TensorLogic CLI - Python FFI Wrapper

This module provides Python bindings for the TensorLogic CLI library using ctypes.
It allows you to compile, optimize, and execute logical expressions from Python.

Example:
    >>> from tensorlogic_ffi import TensorLogic
    >>> tl = TensorLogic()
    >>> result = tl.compile("friend(alice, bob)")
    >>> if result.is_success():
    ...     print(f"Compiled graph with {result.tensor_count} tensors")
    ... else:
    ...     print(f"Error: {result.error_message}")

Requirements:
    - The TensorLogic CLI library must be built and accessible
    - Set TENSORLOGIC_LIB_PATH environment variable to library location, or
    - Place the library in a standard location (LD_LIBRARY_PATH on Linux, etc.)

Build the library with:
    cargo build --release -p tensorlogic-cli

The shared library will be located at:
    - Linux: target/release/libtensorlogic_cli.so
    - macOS: target/release/libtensorlogic_cli.dylib
    - Windows: target/release/tensorlogic_cli.dll
"""

import ctypes
import os
import platform
import sys
from typing import Optional
from pathlib import Path


class GraphResult:
    """Result of compiling a logical expression to a tensor graph"""

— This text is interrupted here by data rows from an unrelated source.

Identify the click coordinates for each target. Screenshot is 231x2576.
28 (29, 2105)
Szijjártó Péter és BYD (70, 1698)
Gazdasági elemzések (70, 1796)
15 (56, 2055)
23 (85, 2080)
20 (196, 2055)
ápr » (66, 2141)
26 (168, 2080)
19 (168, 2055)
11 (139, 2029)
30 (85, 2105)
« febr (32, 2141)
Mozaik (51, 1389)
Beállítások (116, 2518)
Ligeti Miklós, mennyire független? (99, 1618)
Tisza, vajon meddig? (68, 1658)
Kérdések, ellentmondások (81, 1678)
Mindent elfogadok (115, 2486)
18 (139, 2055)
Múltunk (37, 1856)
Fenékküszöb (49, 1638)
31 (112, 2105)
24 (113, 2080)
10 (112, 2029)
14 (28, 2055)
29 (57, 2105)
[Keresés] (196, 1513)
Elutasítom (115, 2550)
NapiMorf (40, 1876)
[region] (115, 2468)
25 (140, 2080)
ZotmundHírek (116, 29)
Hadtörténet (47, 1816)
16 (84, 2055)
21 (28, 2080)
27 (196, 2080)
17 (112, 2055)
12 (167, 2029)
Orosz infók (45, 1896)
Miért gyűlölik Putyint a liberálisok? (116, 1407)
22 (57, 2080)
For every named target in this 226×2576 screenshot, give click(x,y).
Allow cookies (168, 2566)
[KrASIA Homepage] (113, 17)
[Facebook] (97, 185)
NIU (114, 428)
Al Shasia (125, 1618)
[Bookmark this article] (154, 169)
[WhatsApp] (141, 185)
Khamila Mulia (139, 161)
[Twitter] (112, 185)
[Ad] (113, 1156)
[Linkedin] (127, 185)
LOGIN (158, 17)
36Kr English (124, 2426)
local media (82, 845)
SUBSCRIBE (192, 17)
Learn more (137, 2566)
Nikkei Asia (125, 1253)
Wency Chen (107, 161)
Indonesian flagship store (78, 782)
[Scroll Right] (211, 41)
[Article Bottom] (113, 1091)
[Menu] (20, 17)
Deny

    def __init__(self, ptr):
        self._ptr = ptr
        self._result = ptr.contents if ptr else None

    def is_success(self) -> bool:
        """Check if compilation succeeded"""
        return self._result and not self._result.error_message

    @property
    def graph_data(self) -> Optional[str]:
        """Get the compiled graph as JSON (None on error)"""
        if not self._result or not self._result.graph_data:
            return None
        return self._result.graph_data.decode('utf-8')

    @property
    def error_message(self) -> Optional[str]:
        """Get error message (None on success)"""
        if not self._result or not self._result.error_message:
            return None
        return self._result.error_message.decode('utf-8')

    @property
    def tensor_count(self) -> int:
        """Get number of tensors in the graph"""
        return self._result.tensor_count if self._result else 0

    @property
    def node_count(self) -> int:
        """Get number of nodes in the graph"""
        return self._result.node_count if self._result else 0

    def __str__(self) -> str:
        if self.is_success():
            return f"GraphResult(tensors={self.tensor_count}, nodes={self.node_count})"
        else:
            return f"GraphResult(error='{self.error_message}')"


class ExecutionResult:
    """Result of executing a tensor graph"""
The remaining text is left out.